Al-Mutawa believes that team leaders should be on the forefront of war battles. “I design, develop, and strategize with them. I read every single line of code written, do the tests, manage servers and deployment, handle the accounting and team recruitment, then manage payroll,” he said.
“I constantly make them feel that Menafile’s success depends on them. I make them feel accountable, and responsible for our overall success.” - Fahad Al-Falah, founder of archiving solutions Menafile.
To ensure his team is not just in it for the money, Al-Falah believes the real motivation should come from something more genuine and durable than the fear of being fired. This is why he involves them in all the company’s activities and makes them feel part of the founding team.

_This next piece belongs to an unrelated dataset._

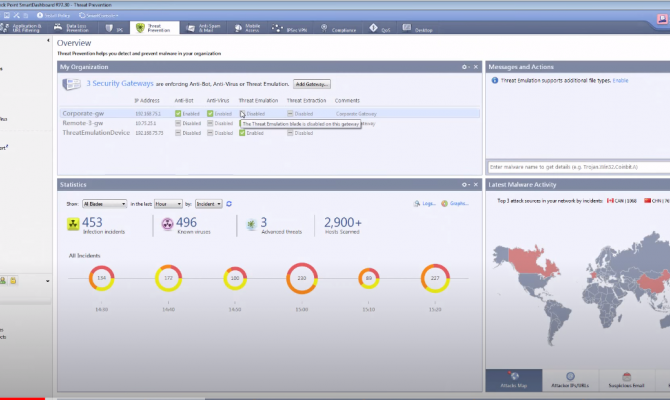The width and height of the screenshot is (670, 400).
Task: Click the malware name search field
Action: 578,165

“The team is motivated by the bigger vision the leader sets for the business. For us, I have to be a visionary and a good salesman and pitch my vision and long term view weekly, and sometimes daily.” Nizar Wannous, founder of gifting app Dizly.
It’s not the tools, it’s you
Even if a number of softwares and tools can help entrepreneurs assign tasks to their employees and manage them efficiently, if the team doesn’t share the same company values and culture, the tools become useless.

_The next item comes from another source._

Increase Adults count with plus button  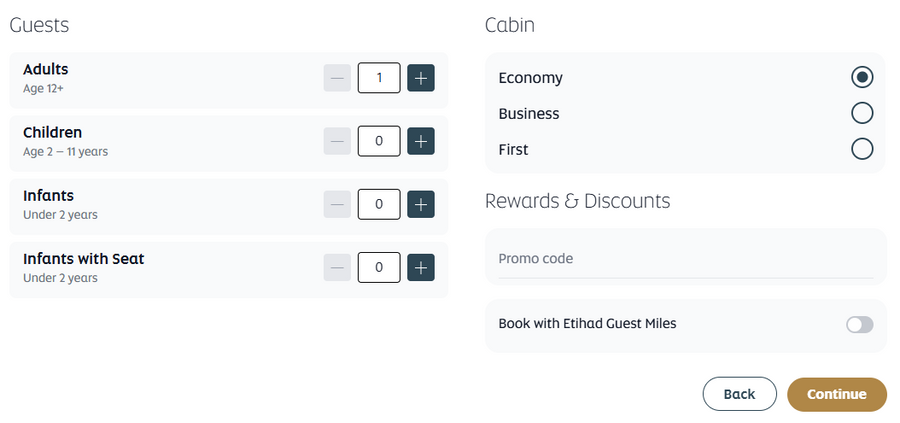tap(421, 77)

Al-Mutawa, Al-Falah and Wannous shared with us the tools they use to smoothen the communication with their teams. The first two were really keen on Slack while Wannous preferred Trolley and Pipedrive.
“[Slack] has completely de-cluttered my email which we only use for external communications now and it has made our internal communications a lot more seamless,” said Al-Falah.
“I personally use Trello to keep track and update my tasks internally with the team,” said Wannous. “For my meetings and business tracking, I like Pipedrive. It helps me organize [the] funnel of the workflow.”
Al-Mutawa’s work, which involves a lot of following up with developers abroad, requires different sets of tools:
Pivotal Tracker, a project management tool that updates the manager on pending tasks and attributes, how fast the team is on average and team areas that could be improved.
Github, which he uses to track all versions of code and automatically deploy apps after testing.
Zeplin and Invision, a design collaboration tool that communicates the designs to developers and integrates with Slack to update the team on design feedback.
Sentry, which keeps track of all errors committed on the production website. It also syncs with Slack to notify the customer service team that an error has occurred.
Zendesk, Intercom, and Plugn, for customer support and community management on social media.
Postman, to enable backend developer to document the application programming interface (API) and communicate it with the frontend developers.
Google Calendar and Google Drive, to work collectively and schedule meetings.
Al-Mutawa also thinks that the flexibility of work, the workspace, and the training greatly contribute to employees' well being. He allows his team to work outside of the office, as long as they get the job done. He also doesn’t recommend working for more than eight hours a day or overtime.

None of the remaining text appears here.